The Alaska Legislature has directed in statute 46.04.030(e) that the oil discharge prevention and contingency plans required for specific types of facilities or operations, “must provide for the use by the applicant of the best technology that was available at the time the contingency plan was submitted or renewed. The department [DEC] shall identify the prevention and response technologies that are subject to a best available technology determination. The department may find that any technology meeting the response planning standards in (k) of this section or a prevention performance standard established under 46.04.070 is the best available technology. The department may prepare findings and maintain a list of those technologies that are considered best available.”
To meet this requirement, at each contingency plan review or renewal, DEC (Department of Environmental Conservation) makes a BAT determination on certain plan components, as described in 18 AAC 75.425(e)(4). In addition, in 1997 regulations were implemented for a more general BAT review.
18 AAC 75.447 requires the department to review and appraise technologies that may be used to meet response planning standards, or performance standards by sponsoring a technology conference at least every five years. The BAT Conference is presented in cooperation with persons, organizations, and groups with interest and expertise in relevant technologies. The conference will provide interested parties with an opportunity to describe the status of existing technologies in use, as well as technologies that may be considered superior to those in use at that time. The department may also evaluate technologies by engaging in studies, inquiries, surveys, or analyses that warrant consideration.

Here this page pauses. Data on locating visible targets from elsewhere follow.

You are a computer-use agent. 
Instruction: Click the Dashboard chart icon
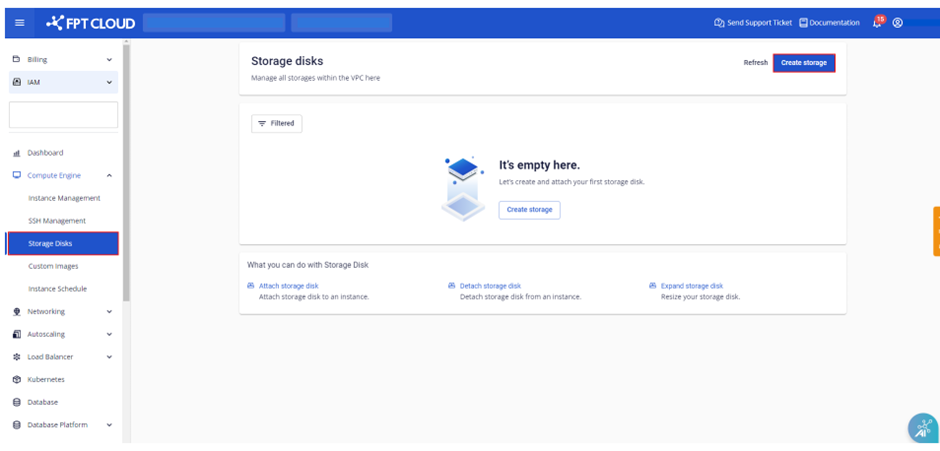(17, 153)
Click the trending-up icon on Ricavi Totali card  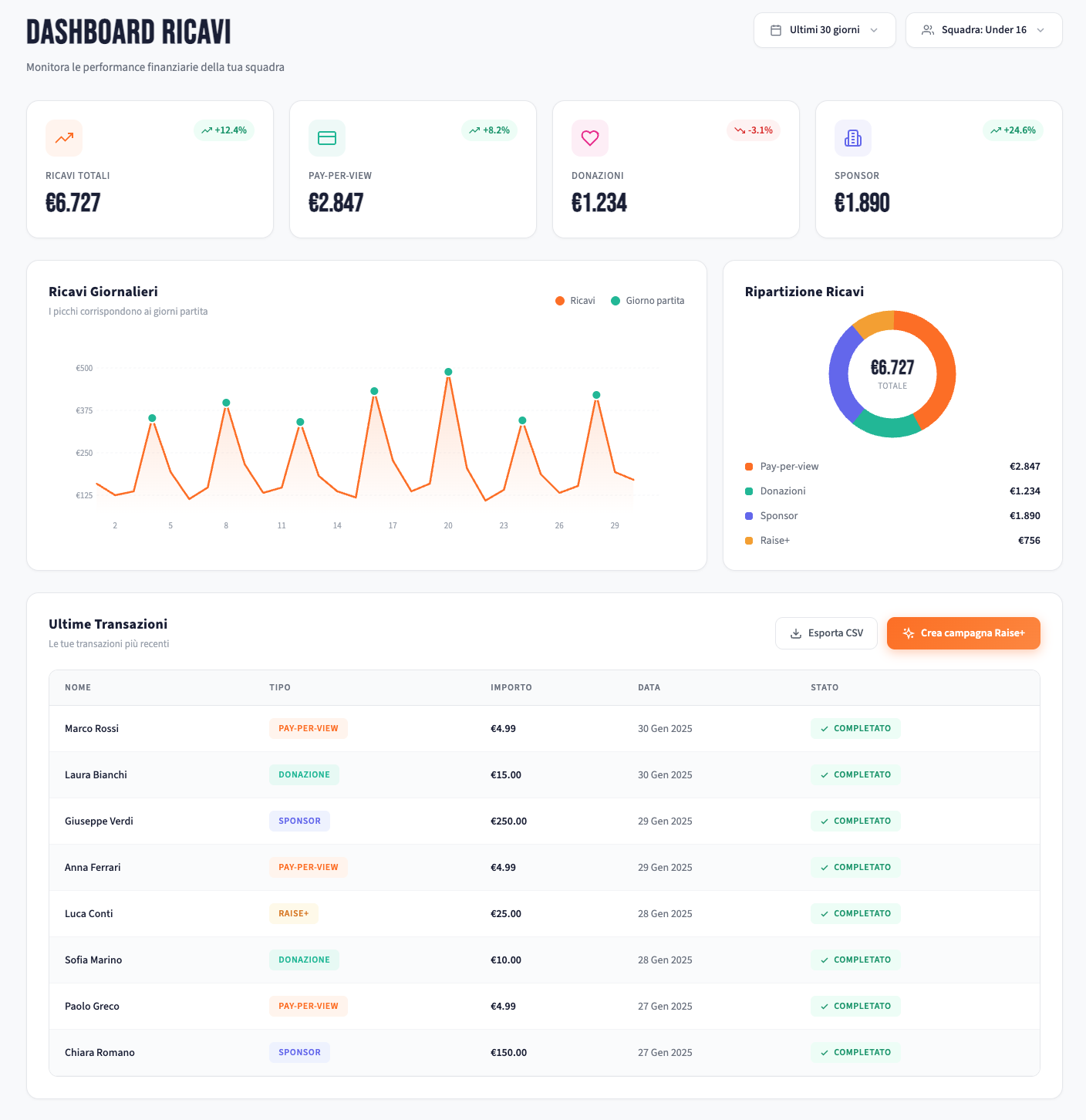pyautogui.click(x=64, y=138)
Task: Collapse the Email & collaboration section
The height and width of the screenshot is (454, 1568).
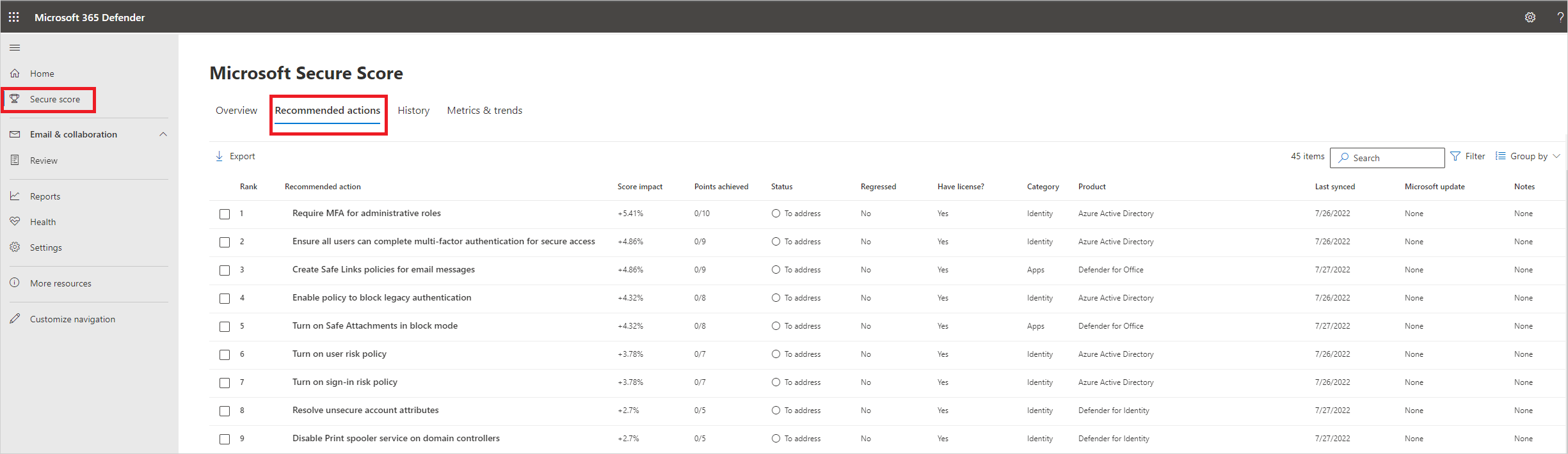Action: [x=163, y=134]
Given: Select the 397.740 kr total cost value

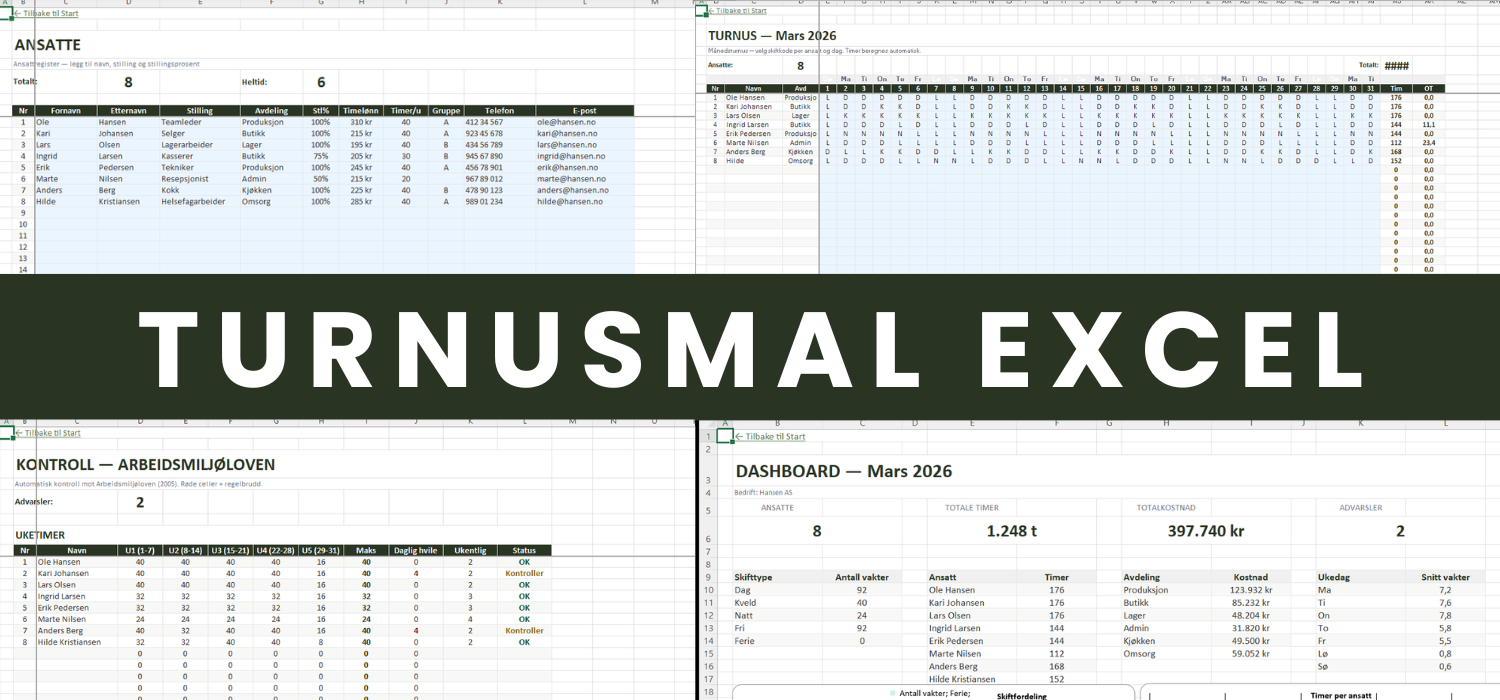Looking at the screenshot, I should point(1205,531).
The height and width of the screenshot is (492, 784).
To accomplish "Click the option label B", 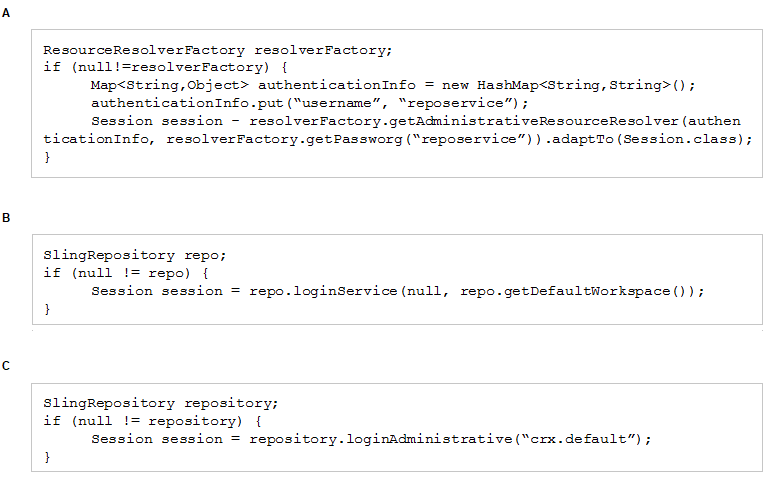I will click(x=6, y=218).
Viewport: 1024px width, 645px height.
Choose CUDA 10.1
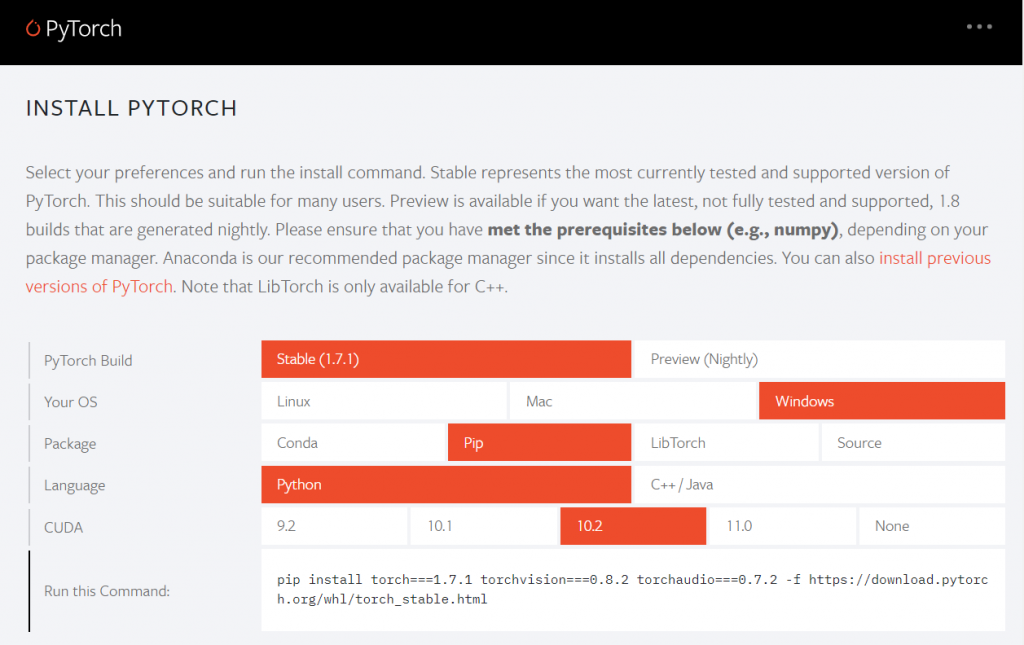point(483,526)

Below are several documents generated for or by the work group which explain the planning process thus far, and also the proposed work to be completed by the contractor secured by DEC to complete the conference planning and facilitate the event.
Cook Inlet RCAC staff participated at the DEC-sponsored Best Available Technology conference held in Anchorage in 2004. Staff also attends demonstrations or testing of new oil spill response equipment whenever possible. Cook Inlet RCAC worked on the BAT steering committee that developed the format and identified six categories to present at the conference: Leak Detection for Crude Oil Transmission Pipelines, Secondary Containment Liners for Oil Storage Tanks, Fast Water Booming, Viscous Oil Pumping Systems, Well Capping and Source Control Technologies. The event featured 18 presentations, 17 exhibits, and 212 attendees – many from DEC – and focused on technologies which either meet a performance standard or a response planning standard.